Born out of an idea put forth by Reebok’s own CEO, Paul Fireman, Instapump turned Pump into an instantly inflatable design with the addition of a CO2 cartridge-equipped Pump Gun. The Guns and Instapump tech debuted with a trio of silhouettes by way of the ill-fated ‘Dan & Dave’ campaign before making its way to one of the most revolutionary footwear designs to ever hit the market.

1994’s Instapump Fury showcased Reebok’s flagship technology in the best way possible: by stripping away unnecessary design elements and making the air-filled bladder the actual upper. Helmed by the legendary Steven Smith while using the latest, cutting-edge version of Litch’s Pump tech and the Reebok Advanced Concepts (RAC) group’s Hexalite cushioning and weight-shedding Graphlite, the Instapump Fury was a distinctly avant-garde illustration of what a runner could and should be: a progressive, aggressive offering that pushes the boundaries in terms of both aesthetics and performance.
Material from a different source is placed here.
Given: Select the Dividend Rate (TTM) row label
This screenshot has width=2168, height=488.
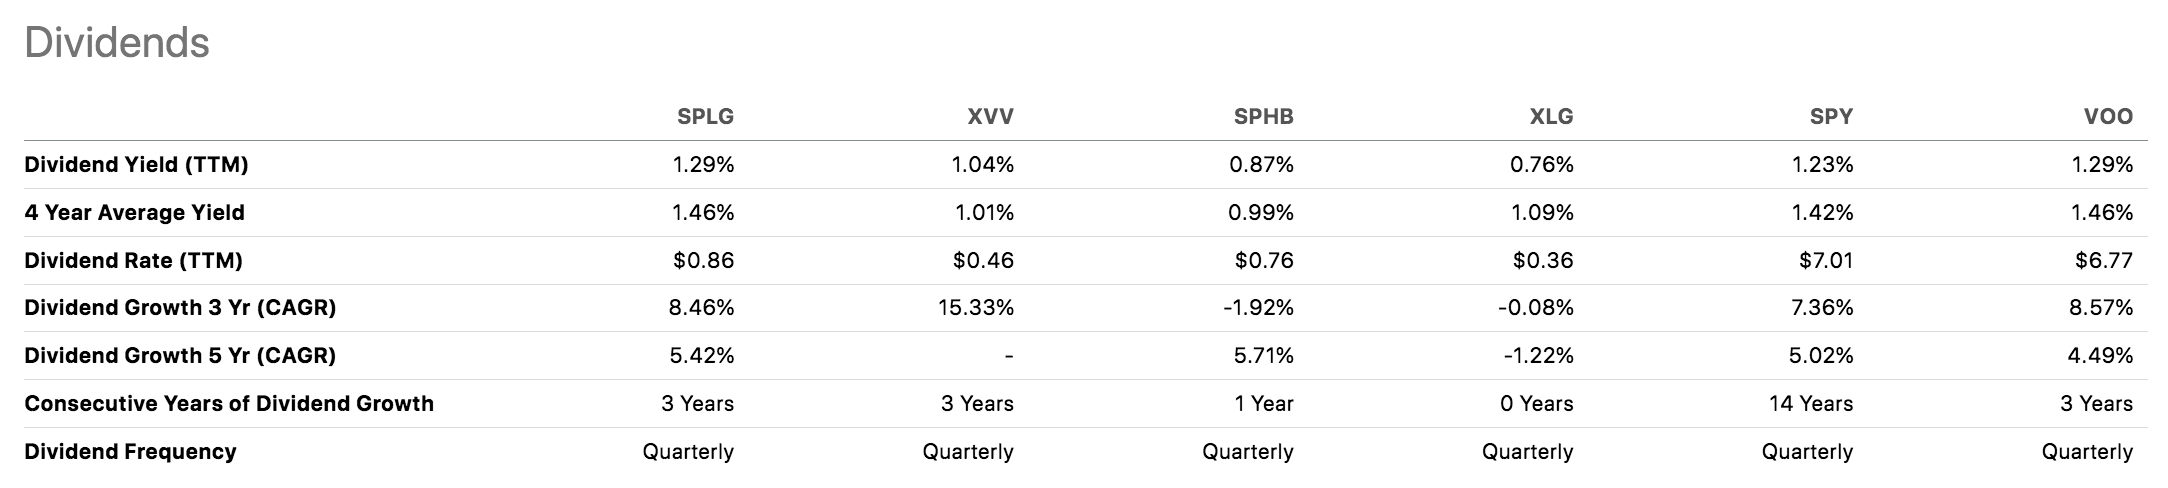Looking at the screenshot, I should coord(133,261).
'The time is right for Pump to be even bigger than ever and for Reebok to bring one of the best-ever footwear innovations into the limelight.'

It’s Time for a Comeback

Reebok’s Pump technology hasn’t really been pushed since the debut of the Instapump Fury in the mid-90s. Sure, the tech has made comebacks with the likes of 2005’s All-Star Game ATRs, that same year’s Pump 2.0, and 2006’s Answer IX for Allen Iverson, but the tech remains largely the same as the one that first hit the market way back in 1989.

That’s not a bad thing, though. Pump was ahead of its time 30 years ago and recent developments show that the technology is as relevant as ever. Back in 2014, Instapump Fury retros flew off shelves as Reebok resurrected the unmistakable ‘Citron’ OG to go along with a bevy of high-profile colabs in honour of the shoe’s 20-year anniversary. Previous Pump Omni Zone and Court Victory Pump returns have sold like gangbusters, too, while Vetements-branded Pump colabs show the fashion world’s ever-present Pump love.

The time is right for Pump to be even bigger than ever and for Reebok to bring one of the best-ever footwear innovations into the limelight once again. 2019 marks what should be an epic year for the tech: it’s not only the 20th anniversary of the technology, but the 25th anniversary of the beloved Instapump Fury, too.

It may be three decades old, but the Pump is poised for a breakout once again.